Assignment. Which lines have the string "agent"? Copy all of them from the entries below.

(Data entries)
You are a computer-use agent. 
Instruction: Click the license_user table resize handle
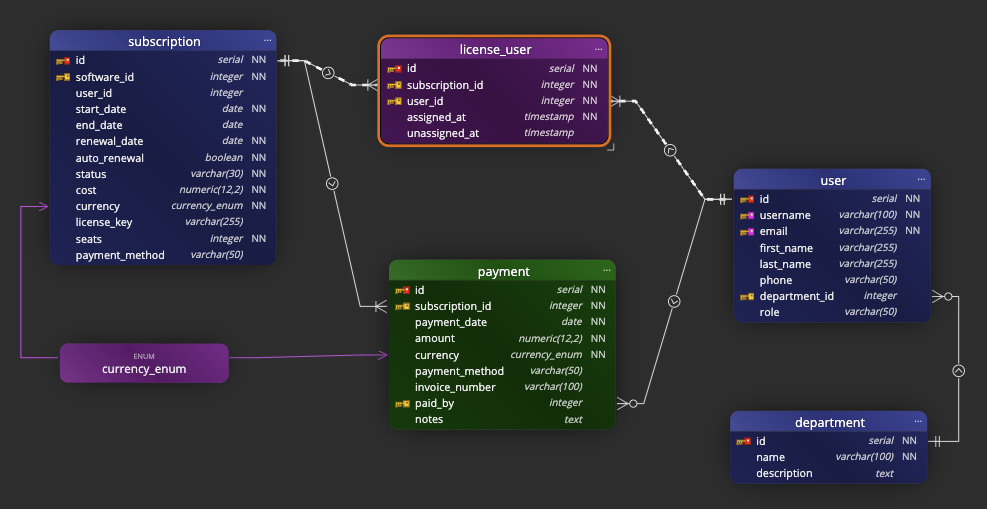pyautogui.click(x=610, y=146)
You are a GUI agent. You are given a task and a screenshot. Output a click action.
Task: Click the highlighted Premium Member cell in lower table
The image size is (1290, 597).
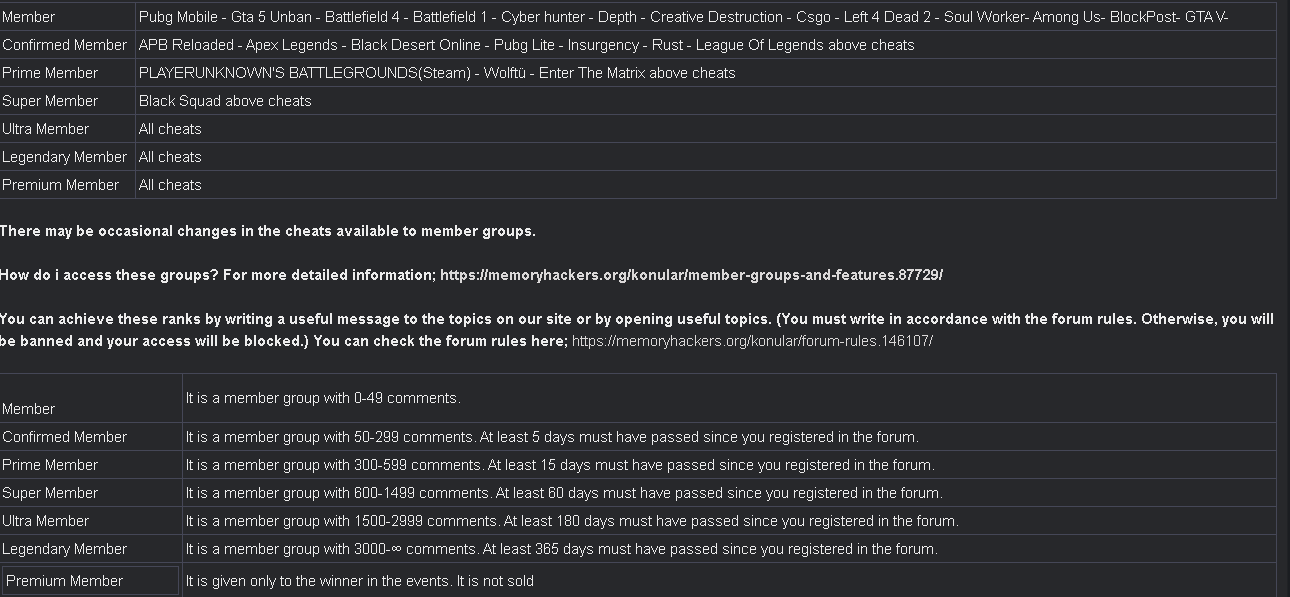(x=91, y=581)
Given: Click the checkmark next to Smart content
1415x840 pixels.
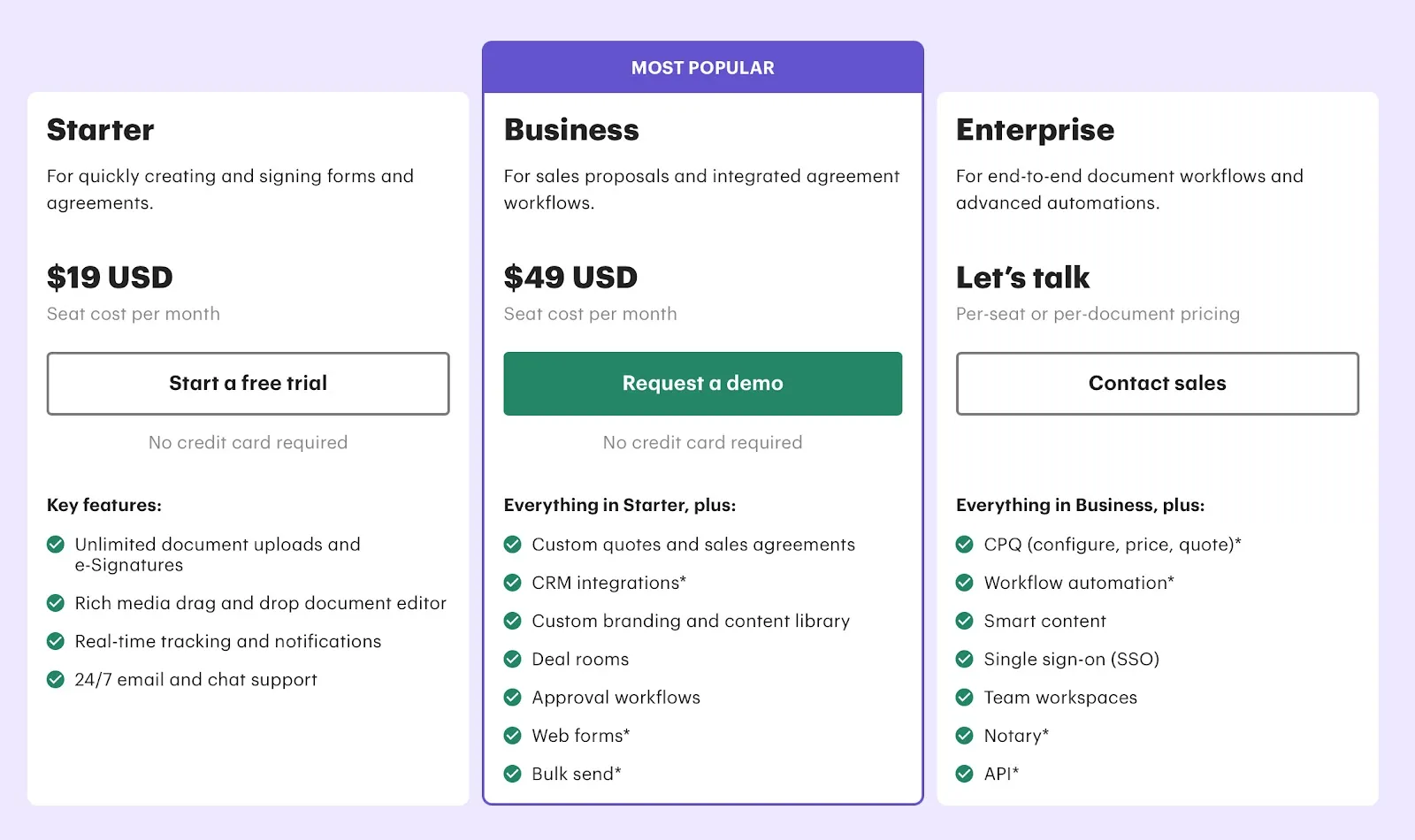Looking at the screenshot, I should 965,621.
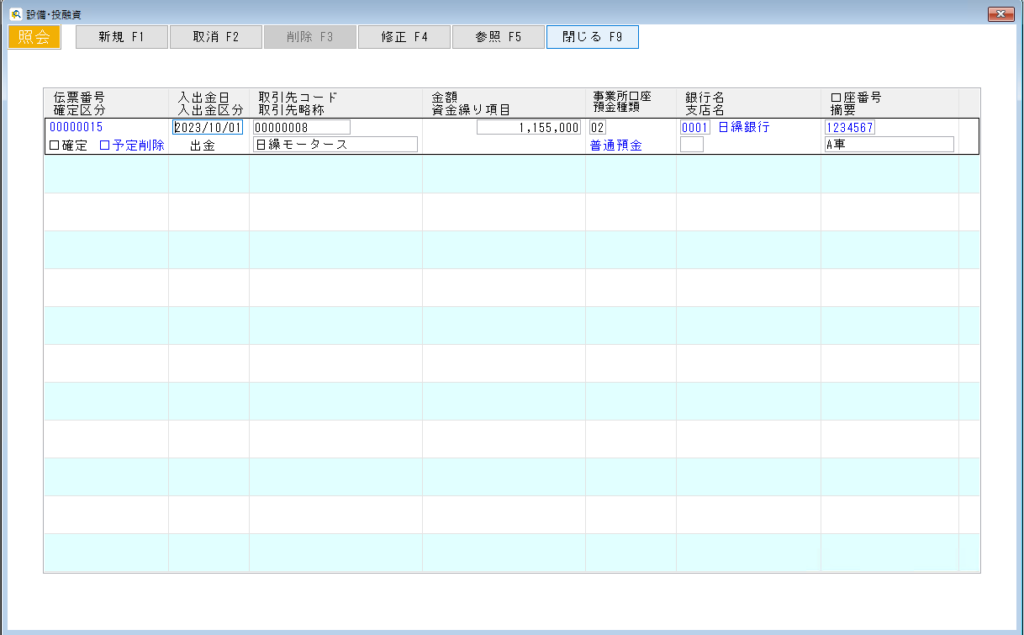1024x635 pixels.
Task: Open the 参照 F5 lookup
Action: pyautogui.click(x=497, y=37)
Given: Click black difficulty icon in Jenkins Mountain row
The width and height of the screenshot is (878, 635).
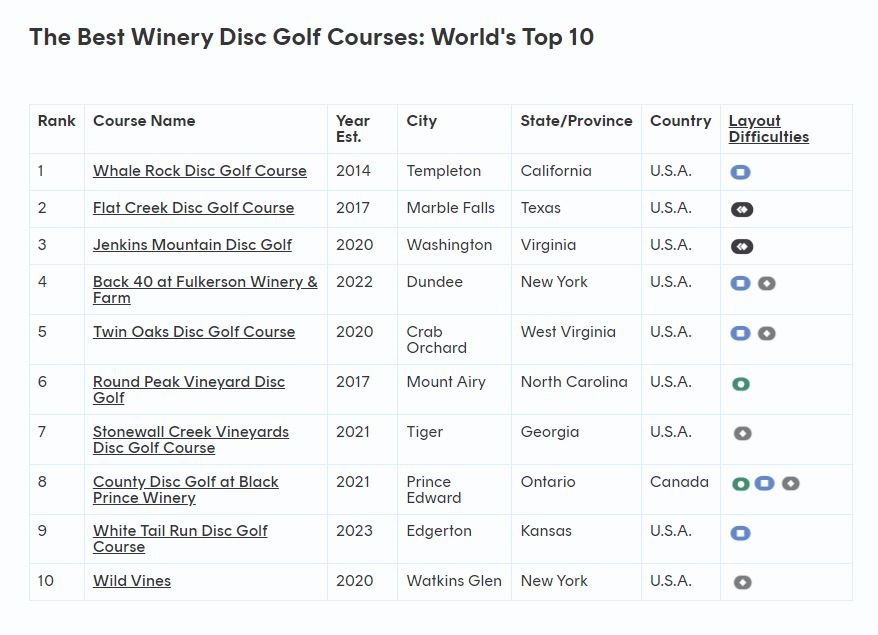Looking at the screenshot, I should tap(741, 246).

Exercise answer.
You are a computer-use agent. 
You are a GUI agent. You are given a task and a screenshot. Output a click action.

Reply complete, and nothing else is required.